But as each student read his or her words aloud, Spear said she recalled that they had been asked to write about what CSA — Lincoln would look like in the future. Because the school was still being established, the walls were partially empty as teachers awaited the arrival of new technology that had yet to be installed.

But amid the students’ predictions about the future of the school, Spear said there were also personal notes they had written to themselves about their own futures and about life as a fifth-grader in general.

“They were all laughing and saying things like, ‘Look at my handwriting,’” Spear said.

The most special part of the reunion was discovering that many of her students’ had held onto their passions from fifth grade all the way to the end of their high school careers, Spear said.

For example, Chris Mullis was enthralled with airplanes when he was a fifth-grade student, and now plans to go into aviation, his former teacher learned at the reunion.

Sydney Robinson also held onto her fifth-grade dream of opening a bakery in Paris. Her plans after high school include going to school to become a chef.

“To hear that she is planning to follow her dream is really neat,” Spear said.

As she prepares for her own exit from BCSC schools, Spear said she led her final class of fifth-graders through a similar exercise to bookend her time at Lincoln.

In a letter to themselves, Spear said she asked this year’s students to write about three things: the advice they would give to themselves as high school seniors, their goals for high school and their dreams for the future.

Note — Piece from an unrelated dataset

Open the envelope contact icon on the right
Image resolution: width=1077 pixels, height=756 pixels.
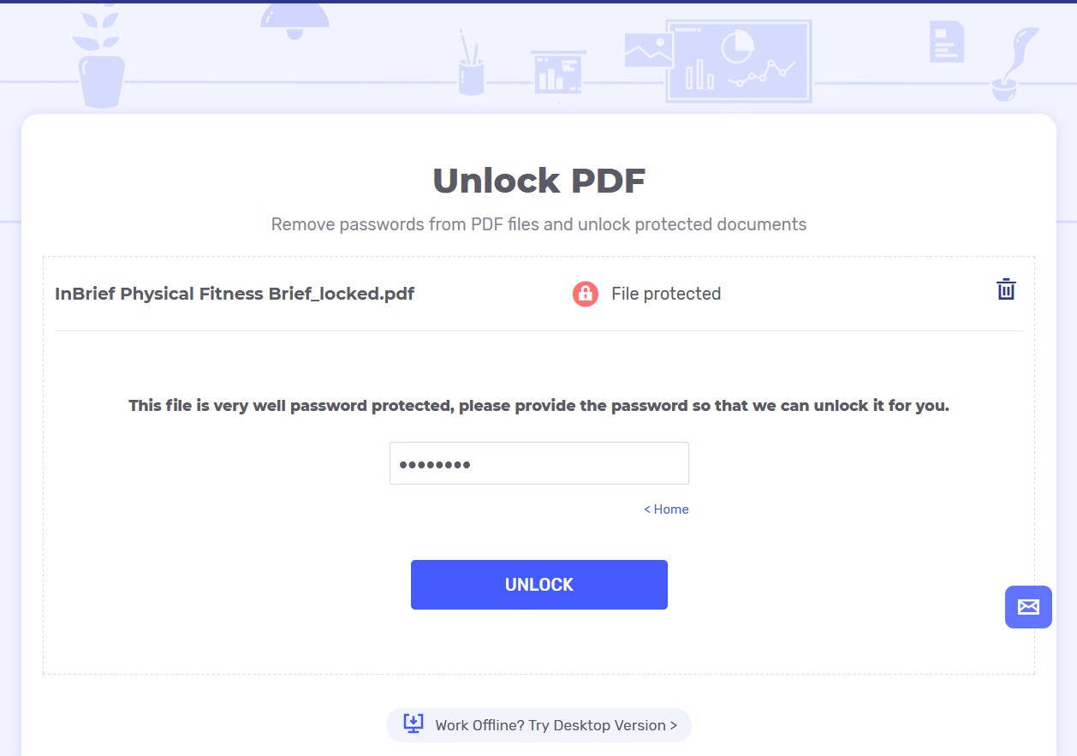coord(1027,607)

And to add a personal touch, Spear also asked the students to include their nicknames from fifth grade so that they can see if those nicknames change over time.

Although she is retiring, Spear has pledged to find the fifth-graders when they are high school seniors and give them the letters they wrote to themselves, just like she did with her first group of Lincoln students.

As the end of the school year nears and Spear’s first group of fifth-graders prepare to walk across the stage and receive their diplomas Friday night, she said she is thankful to have had the opportunity to reconnect with them as they all prepare for life after BCSC.

“I can’t ask for a better end to my career,” she said.